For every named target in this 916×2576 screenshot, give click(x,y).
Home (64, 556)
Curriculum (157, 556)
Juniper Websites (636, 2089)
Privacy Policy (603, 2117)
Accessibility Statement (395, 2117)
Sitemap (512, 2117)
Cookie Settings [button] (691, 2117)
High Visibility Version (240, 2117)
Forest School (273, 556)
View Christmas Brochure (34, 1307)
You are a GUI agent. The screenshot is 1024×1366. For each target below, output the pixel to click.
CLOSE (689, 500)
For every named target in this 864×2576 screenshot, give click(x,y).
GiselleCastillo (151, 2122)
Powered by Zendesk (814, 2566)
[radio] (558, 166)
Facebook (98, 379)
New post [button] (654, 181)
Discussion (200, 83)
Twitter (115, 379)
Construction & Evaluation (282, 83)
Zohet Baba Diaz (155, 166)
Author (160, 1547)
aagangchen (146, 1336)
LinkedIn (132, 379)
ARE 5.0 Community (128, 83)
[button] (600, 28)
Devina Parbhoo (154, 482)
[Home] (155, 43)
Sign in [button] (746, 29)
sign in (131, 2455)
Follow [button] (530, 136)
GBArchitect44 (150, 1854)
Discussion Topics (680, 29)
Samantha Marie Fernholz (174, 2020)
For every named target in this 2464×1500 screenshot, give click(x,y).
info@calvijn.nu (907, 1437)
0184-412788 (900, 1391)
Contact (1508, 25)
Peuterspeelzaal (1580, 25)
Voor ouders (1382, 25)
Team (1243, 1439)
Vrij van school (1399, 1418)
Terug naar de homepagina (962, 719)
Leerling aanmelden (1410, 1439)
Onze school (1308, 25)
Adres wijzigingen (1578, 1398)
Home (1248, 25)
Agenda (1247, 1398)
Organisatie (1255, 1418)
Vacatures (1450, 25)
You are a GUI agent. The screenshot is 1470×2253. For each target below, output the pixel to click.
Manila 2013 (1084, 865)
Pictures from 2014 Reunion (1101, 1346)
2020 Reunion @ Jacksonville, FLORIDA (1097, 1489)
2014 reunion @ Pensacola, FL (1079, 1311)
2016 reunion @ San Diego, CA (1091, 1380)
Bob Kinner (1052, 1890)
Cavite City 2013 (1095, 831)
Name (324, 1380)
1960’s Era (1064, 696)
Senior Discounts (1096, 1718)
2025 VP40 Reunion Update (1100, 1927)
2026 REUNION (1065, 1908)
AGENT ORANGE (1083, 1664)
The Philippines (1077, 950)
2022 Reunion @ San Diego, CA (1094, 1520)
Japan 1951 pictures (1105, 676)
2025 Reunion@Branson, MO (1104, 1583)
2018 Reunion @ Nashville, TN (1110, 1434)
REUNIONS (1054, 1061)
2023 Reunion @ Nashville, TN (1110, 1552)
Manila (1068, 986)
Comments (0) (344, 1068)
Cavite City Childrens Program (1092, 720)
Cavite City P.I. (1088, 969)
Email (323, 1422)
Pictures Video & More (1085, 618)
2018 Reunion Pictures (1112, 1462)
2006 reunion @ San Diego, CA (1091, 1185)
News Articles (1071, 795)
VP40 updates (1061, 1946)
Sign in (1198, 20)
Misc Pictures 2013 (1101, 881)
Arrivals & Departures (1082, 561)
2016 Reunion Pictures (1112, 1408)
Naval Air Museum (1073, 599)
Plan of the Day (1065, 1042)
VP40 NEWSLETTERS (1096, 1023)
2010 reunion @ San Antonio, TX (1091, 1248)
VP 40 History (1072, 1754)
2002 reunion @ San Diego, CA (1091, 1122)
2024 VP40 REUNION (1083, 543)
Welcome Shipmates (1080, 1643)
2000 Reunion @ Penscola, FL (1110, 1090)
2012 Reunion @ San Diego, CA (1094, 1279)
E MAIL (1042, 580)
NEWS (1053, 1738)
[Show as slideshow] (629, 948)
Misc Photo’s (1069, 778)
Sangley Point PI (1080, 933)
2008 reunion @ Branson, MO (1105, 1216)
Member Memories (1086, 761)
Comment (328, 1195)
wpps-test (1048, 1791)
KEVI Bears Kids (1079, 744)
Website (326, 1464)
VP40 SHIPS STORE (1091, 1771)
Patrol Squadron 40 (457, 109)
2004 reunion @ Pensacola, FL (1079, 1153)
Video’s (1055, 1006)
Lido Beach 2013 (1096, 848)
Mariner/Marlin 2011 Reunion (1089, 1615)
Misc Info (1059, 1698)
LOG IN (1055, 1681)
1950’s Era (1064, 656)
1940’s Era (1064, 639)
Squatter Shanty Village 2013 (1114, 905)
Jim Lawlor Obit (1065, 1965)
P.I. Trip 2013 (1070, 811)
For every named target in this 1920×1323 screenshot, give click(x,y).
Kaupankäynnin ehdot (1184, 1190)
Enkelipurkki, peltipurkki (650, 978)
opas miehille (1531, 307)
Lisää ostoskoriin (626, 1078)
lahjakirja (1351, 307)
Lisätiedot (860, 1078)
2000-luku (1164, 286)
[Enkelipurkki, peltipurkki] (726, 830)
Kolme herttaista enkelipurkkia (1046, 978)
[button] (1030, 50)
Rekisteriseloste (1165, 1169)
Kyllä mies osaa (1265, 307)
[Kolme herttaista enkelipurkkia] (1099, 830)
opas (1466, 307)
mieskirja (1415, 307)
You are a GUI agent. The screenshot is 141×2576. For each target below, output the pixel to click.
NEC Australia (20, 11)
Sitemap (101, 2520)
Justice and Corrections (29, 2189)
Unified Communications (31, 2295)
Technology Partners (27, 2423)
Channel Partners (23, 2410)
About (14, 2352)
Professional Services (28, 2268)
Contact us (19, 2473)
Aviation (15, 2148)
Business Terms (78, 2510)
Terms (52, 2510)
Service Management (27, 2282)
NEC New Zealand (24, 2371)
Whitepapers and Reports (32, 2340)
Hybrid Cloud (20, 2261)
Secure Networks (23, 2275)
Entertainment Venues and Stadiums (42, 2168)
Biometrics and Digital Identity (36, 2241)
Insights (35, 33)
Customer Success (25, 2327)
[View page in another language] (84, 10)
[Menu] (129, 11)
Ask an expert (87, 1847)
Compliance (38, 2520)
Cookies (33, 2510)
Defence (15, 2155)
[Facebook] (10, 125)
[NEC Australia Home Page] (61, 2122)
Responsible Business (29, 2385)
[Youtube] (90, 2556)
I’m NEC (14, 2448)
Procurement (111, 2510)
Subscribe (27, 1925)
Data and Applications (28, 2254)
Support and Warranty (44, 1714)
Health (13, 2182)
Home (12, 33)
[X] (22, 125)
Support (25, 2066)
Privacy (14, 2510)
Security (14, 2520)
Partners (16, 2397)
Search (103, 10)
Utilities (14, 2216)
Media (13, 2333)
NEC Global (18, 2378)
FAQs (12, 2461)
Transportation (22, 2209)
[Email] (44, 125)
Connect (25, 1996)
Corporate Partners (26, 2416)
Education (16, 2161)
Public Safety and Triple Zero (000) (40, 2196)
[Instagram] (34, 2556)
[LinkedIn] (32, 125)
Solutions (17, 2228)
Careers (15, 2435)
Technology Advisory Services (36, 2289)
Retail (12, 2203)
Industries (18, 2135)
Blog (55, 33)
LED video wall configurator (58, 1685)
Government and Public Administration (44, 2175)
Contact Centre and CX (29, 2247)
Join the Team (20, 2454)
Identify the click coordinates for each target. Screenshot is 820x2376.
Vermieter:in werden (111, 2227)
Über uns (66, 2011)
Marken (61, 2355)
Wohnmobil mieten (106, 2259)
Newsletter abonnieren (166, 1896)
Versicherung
-- -- --
Task statement
Every line above from the line with "[button] (600, 28)" to the line with "Vacatures (1450, 25)" is wanted, ends included; write them out exactly and add no other line.

Result of the task
[button] (600, 28)
Devina Parbhoo (154, 482)
[Home] (155, 43)
Sign in [button] (746, 29)
sign in (131, 2455)
Follow [button] (530, 136)
GBArchitect44 (150, 1854)
Discussion Topics (680, 29)
Samantha Marie Fernholz (174, 2020)
For every named target in this 2464×1500 screenshot, give click(x,y).
info@calvijn.nu (907, 1437)
0184-412788 (900, 1391)
Contact (1508, 25)
Peuterspeelzaal (1580, 25)
Voor ouders (1382, 25)
Team (1243, 1439)
Vrij van school (1399, 1418)
Terug naar de homepagina (962, 719)
Leerling aanmelden (1410, 1439)
Onze school (1308, 25)
Adres wijzigingen (1578, 1398)
Home (1248, 25)
Agenda (1247, 1398)
Organisatie (1255, 1418)
Vacatures (1450, 25)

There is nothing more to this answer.